Published on January 25, 2023 by Simon Wright
Have you noticed how your website seems to load slower and slower over time for no apparent reason? Or are you new to WordPress and are just trying to create the fastest website possible? Either way, you’ve arrived at the right article, as today, we’ll be looking at why speed is essential to a website, and we will show you ten ways to help speed up WordPress.
Ready to speed up? Great, let’s dive right in!
Modern life is fast, and it seems to get faster with each passing year. Remember the old days of dial-up internet, where webpages took a month of Sundays to load? It was frustrating back then, but can you imagine people tolerating such speeds nowadays? Of course not!
As the internet has developed, so have people’s expectations. And to ensure those expectations are met, search engines such as Google and Bing place great emphasis on page loading speeds when ranking sites. So, even if you have the best content in the world, Google isn’t interested if it cannot be served up to viewers instantly.
Moreover, plenty of research exists that demonstrates how low people’s tolerance for poor page speed is. In fact, the slower the loading speed, the more people are likely to move on. This is called ‘bounce rate,’ and to put some context to it, this is how the likelihood of visitors leaving a site due to poor speed looks:
That’s depressing reading, right? Thankfully, there are plenty of easy ways to speed up your WordPress website to ensure visitors stay happy and engaged.
We’ll now show you ten quick and easy ways to help speed up your WordPress page loading times. Mercifully, all are super-simple to implement, requiring little to no specialist knowledge.

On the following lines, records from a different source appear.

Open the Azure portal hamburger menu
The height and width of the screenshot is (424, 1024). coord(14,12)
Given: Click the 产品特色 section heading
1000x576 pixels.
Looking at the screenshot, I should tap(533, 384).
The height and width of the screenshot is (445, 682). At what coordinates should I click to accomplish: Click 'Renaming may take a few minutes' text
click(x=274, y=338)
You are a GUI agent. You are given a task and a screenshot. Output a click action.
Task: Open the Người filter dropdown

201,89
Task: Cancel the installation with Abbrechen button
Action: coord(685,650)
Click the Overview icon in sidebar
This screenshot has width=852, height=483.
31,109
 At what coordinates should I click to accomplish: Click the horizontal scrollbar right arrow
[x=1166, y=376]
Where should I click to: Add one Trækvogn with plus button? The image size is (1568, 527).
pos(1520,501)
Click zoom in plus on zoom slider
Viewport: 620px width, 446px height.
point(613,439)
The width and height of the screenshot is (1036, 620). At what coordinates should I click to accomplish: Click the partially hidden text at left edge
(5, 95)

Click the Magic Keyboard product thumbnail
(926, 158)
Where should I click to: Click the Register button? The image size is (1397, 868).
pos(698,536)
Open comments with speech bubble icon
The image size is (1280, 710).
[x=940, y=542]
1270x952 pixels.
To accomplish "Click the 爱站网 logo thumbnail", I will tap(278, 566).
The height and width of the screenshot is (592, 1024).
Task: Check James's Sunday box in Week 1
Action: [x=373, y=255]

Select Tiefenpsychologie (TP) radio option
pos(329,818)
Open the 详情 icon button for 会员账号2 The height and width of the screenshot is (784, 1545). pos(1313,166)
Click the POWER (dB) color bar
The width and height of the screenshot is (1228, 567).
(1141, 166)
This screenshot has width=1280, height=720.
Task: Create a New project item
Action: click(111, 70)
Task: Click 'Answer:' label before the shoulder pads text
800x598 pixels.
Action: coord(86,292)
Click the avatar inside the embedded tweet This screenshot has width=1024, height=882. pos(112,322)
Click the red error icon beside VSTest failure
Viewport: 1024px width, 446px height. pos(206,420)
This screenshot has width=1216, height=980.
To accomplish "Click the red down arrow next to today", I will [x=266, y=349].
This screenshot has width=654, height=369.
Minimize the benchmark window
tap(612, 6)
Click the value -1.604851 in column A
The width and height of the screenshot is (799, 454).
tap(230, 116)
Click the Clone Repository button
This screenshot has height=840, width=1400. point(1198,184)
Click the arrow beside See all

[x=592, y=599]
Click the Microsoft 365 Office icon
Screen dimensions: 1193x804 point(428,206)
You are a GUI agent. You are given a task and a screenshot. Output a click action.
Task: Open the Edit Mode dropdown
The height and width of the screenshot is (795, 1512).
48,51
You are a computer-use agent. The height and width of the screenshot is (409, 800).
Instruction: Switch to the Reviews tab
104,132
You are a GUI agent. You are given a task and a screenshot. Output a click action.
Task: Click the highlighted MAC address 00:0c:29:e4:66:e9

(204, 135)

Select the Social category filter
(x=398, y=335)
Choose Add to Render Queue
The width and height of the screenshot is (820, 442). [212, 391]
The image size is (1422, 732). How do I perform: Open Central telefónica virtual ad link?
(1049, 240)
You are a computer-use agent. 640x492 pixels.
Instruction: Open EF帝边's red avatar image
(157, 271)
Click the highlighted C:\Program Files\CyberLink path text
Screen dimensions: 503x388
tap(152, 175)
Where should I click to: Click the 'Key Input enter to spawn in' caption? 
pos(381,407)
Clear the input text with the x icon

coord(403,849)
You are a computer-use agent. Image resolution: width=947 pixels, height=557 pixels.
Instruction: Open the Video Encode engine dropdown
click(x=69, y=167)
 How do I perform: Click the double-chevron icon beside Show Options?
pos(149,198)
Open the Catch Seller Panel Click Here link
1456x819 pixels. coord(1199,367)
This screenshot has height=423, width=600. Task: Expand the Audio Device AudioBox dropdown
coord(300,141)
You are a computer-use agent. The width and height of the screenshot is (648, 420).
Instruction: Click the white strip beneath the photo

Before starting, we strongly advise you to run a speed check on your site to see its current performance. That will give you a benchmark for determining which speed optimization methods work best and allow you to focus your efforts where needed.
We recommend using a free tool such as Pingdom or GTmetrix, where you simply enter your URL and hit the ‘start test’ button. Shortly after, you will get a detailed report containing all you need to know about the speed of your site, for example:
Now you have your baseline site performance, you can start focusing on making improvements.
Web hosting is competitive, with plenty of providers vying for your business with deals that seem too good to be true. Going with the cheapest provider may be tempting, but it generally entails shared hosting, where thousands of other websites use the same server bandwidth and resources. That not only means the server will be at full capacity but also your (and everyone else’s) website could be seriously impacted by just one rogue neighbor hogging the resources.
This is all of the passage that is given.